What you are asked to do ▸
Give the number of lines in the data below containing the word "computer", with no other text.

Saved entries:
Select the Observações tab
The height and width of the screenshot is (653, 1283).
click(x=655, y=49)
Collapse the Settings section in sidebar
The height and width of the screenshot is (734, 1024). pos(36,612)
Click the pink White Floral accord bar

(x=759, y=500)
--
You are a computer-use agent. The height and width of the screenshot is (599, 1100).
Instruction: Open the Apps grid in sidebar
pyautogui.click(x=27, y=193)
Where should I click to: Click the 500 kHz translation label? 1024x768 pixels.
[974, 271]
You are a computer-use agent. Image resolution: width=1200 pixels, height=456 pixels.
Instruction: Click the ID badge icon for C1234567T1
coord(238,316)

Answer below ▸
2